Friday, 10 February 2012

Was I Wrong?

Well, 20 minutes ago I made a pretty big decision and I have no idea if it's the start of a relapse or if I made the right decision.

As most of you will know, I've been working as an agency temp since the start of the year and putting in a hefty 12 hours a day, Monday to Friday. The work was monotonous. 11 hours a day, stood on your feet, in one spot, checking the strength of the base on bleach bottles. It was very much physically draining.



Had we been performing normal warehouse duties and moving around, the shifts wouldn't have been so physically draining (some of you may be confused there, but just trust me on this one). But we were stood on the spot, for 11 hours a day.

One thing we didn't have was high pressure. It was quality over quantity. But that all changed yesterday.

Very poor planning from the company we were working for meant that the work needed to be done at a high pace, while still being accurate. They set the following stipulations for us:


  • 12 hour days, SEVEN days a week would be required to finish the job. That's a total of 84 hours a week
  • Only the people with experience on the product would be allowed to do the work. That meant only four of us
  • Yesterday, we were told we were required to do a days work in the space of 3 hours and if we failed, there was a real chance that not only would we lose our jobs, but the company would lose the contract (this would be through no fault of the 4 regular workers in our team, we did nothing wrong)
So far, I've defended all 4 members of staff, but things weren't always plain sailing with that. Let me paint the picture for you:

Main supervisor: A great bloke. He wanted to let you know what you were doing wrong so you could improve the standard of your work. This is how every supervisor should be. He quickly treated me as his right and man. I will explain why over the next few paragraphs.

Temporary supervisor: He only did the job for 2 days, to cover for the main supervisor when he took 2 days holiday. In those 2 days, he nearly cost us our jobs and cost the company it's contract. On day one, I pointed out to another member of the team that she was letting a fair few bad bottles through, just so she knew. She didn't take criticism at all well and went crying to the temporary supervisor that I was chucking away perfectly good bottles (it was later proven that I was spot on).

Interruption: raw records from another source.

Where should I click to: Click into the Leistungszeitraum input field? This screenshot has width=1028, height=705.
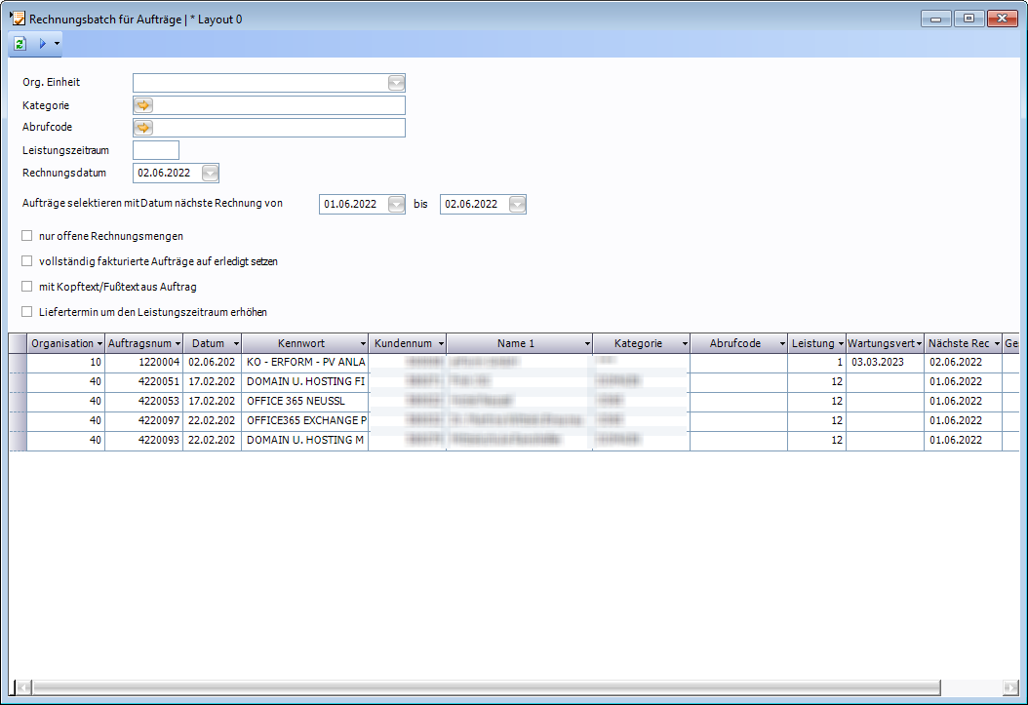[x=156, y=150]
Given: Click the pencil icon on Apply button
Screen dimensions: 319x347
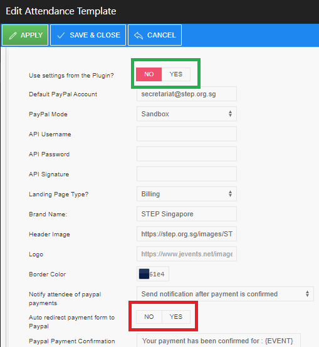Looking at the screenshot, I should (13, 36).
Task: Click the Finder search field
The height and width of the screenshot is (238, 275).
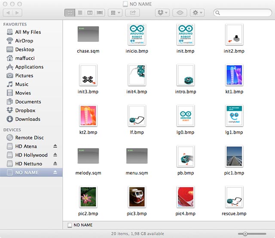Action: click(x=243, y=13)
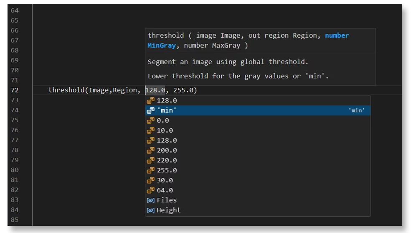Click the icon next to the 30.0 suggestion
Viewport: 414px width, 233px height.
(x=151, y=180)
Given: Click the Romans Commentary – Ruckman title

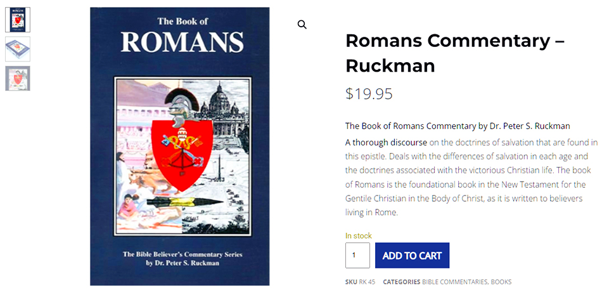Looking at the screenshot, I should (x=454, y=53).
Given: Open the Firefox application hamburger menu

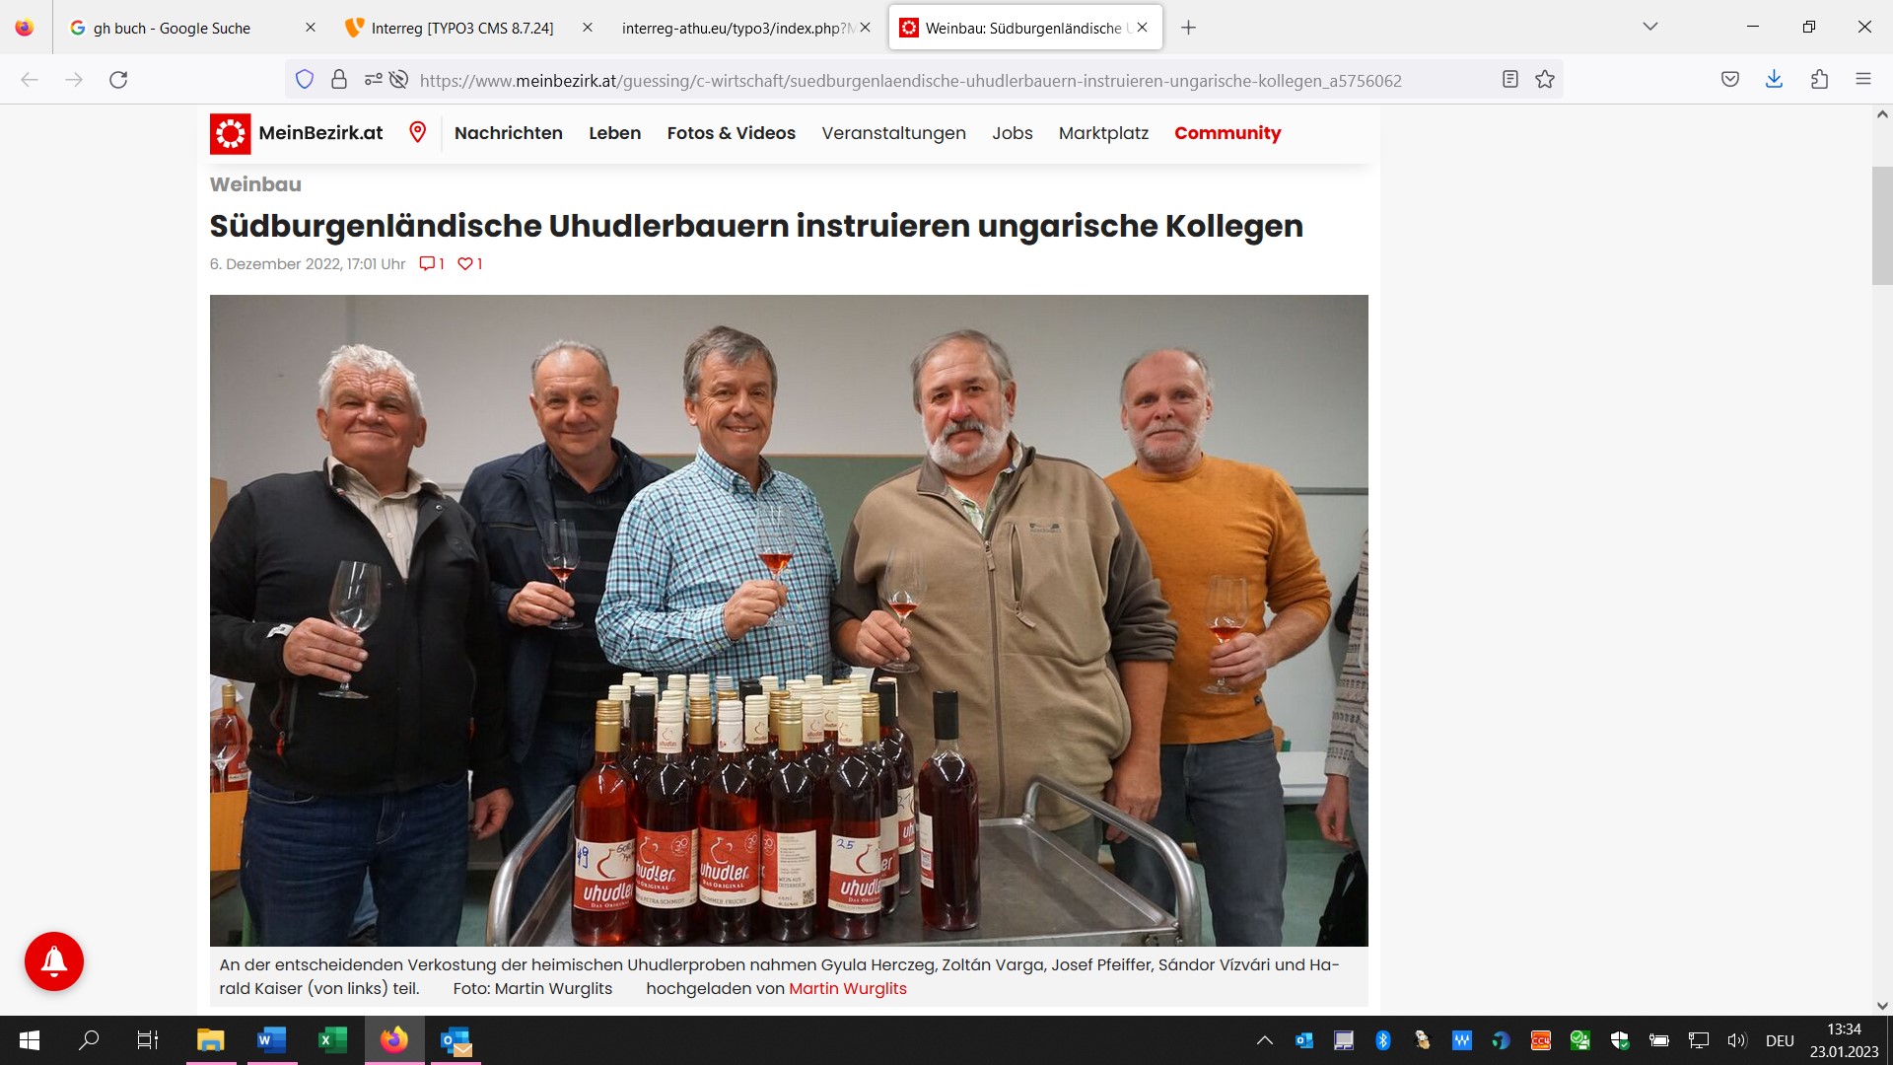Looking at the screenshot, I should point(1863,80).
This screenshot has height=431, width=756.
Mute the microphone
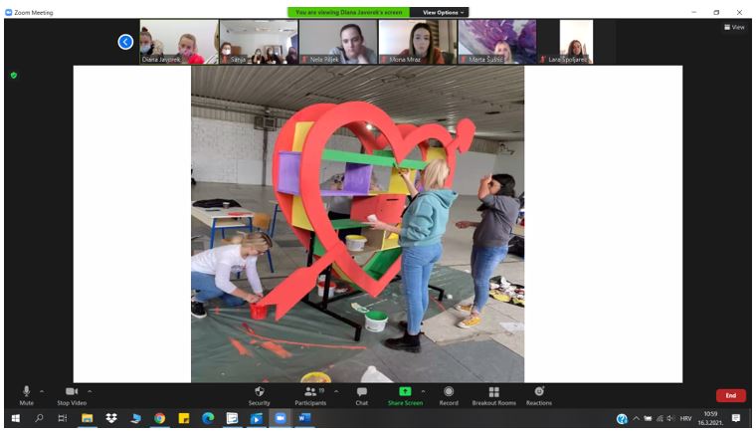point(26,393)
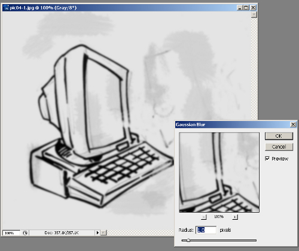Click OK to apply Gaussian Blur

pos(279,136)
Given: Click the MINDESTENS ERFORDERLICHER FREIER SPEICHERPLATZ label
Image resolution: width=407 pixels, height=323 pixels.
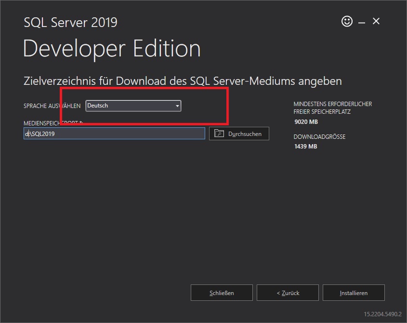Looking at the screenshot, I should tap(332, 108).
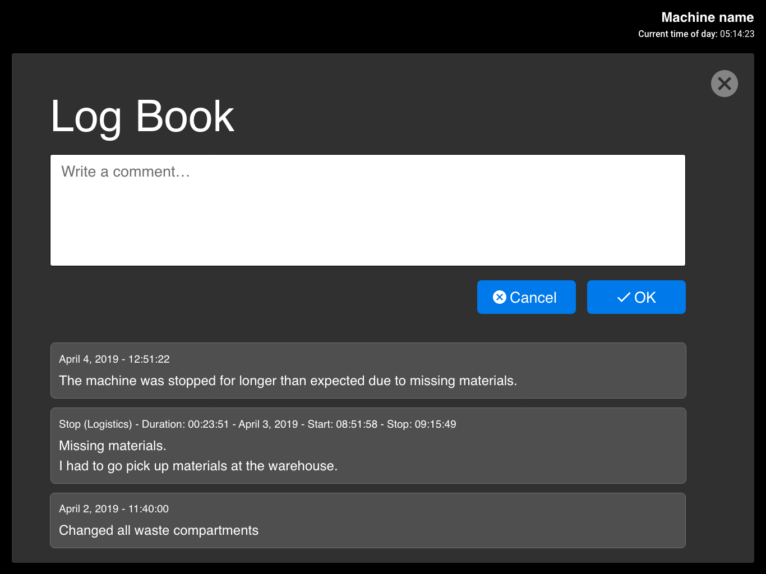Click the 'machine was stopped for longer' comment
This screenshot has width=766, height=574.
(288, 381)
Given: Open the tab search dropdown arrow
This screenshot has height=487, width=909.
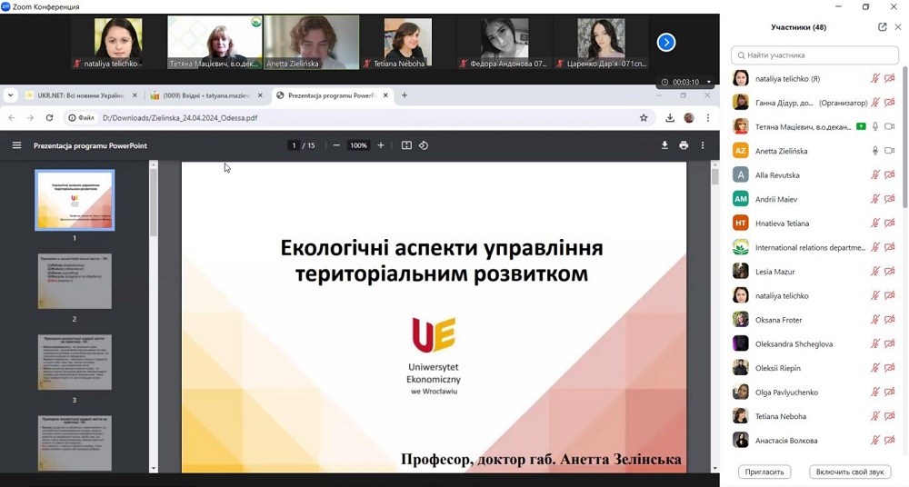Looking at the screenshot, I should point(10,95).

He started checking all of our 'waste'. I mean all of it, every single bottle we felt was sub-standard, he checked. It turns out, we were chucking away the right kind of stuff. Two weeks later, at a critical time for the contract, it was found that he'd been putting our sub-standard waste back into the works and it was all rejected. We had to recheck every pallet that had been completed on the two days he was in and we had just 3 hours to do it in.

Agency temp (me): I'd been working for the company for the shortest time. After 2 weeks, the main supervisor had more confidence in the quality of my work than anyone else and he started treating me as his right hand man. I'd be doing the final checks, which had to be spot on. I'd be doing the logistical side of things aswell. I had to do the worst jobs, but I also got the best jobs. I made mistakes, of course I did, I certainly wasn't perfect and sometimes I crossed the fine line of quality. there were many varying factors and I couldn't always zero in on the border line between good and reject.

Full time checker 1: I've previously mentioned her. She didn't want to be in the job, she didn't want to do the hours and her work was affected by that. She was a very selfish worker. She'd spot a break in the monotony and jump on it, most of the time making the work for me and the main supervisor more difficult. Her heart wasn't in it. She worked on one pole or the other. Either chucking lots of good, or keeping lots of rejects. It was her that the temp supervisor went to when he 'lost confidence' on the fine line line between quality and reject. bad move that one.

Full time checker 2: Decent bloke, just came in, got on with it and didn't complain too much. His issue was rejecting massive amounts of acceptable bottles and more than a few times, we had to go through his waste when we found ourselves running short, as we knew we were guaranteed a few acceptable replacements.

But that's the picture painted. I can't blame the mental anguish of it all, as I don't feel those emotions while I'm medicated. An hour ago now, I made the decision to quit the job. I shall be straight onto the agency at 8am to get me something else, so I don't think it was the wrong decision.  I think the working conditions and the added stipulations meant it was very unwise to continue.

I hope I've made a decision that has prevented a long term relapse. Had I suffered from burnout after a couple of weeks worth of 84 hour shifts, I think there'd be no denying that it would be a relapse.

But what do you think? Did I make the right decision for my long term health? Or did I cut and run too early? Please feel free to give me some honest feedback via the comments section below

1 comment:

  1. Definitely the correct decision, 84 hours a week is slave labour and not worth risking your health over.

    Also needing to deal with people telling lies to save their own arse would do my head in.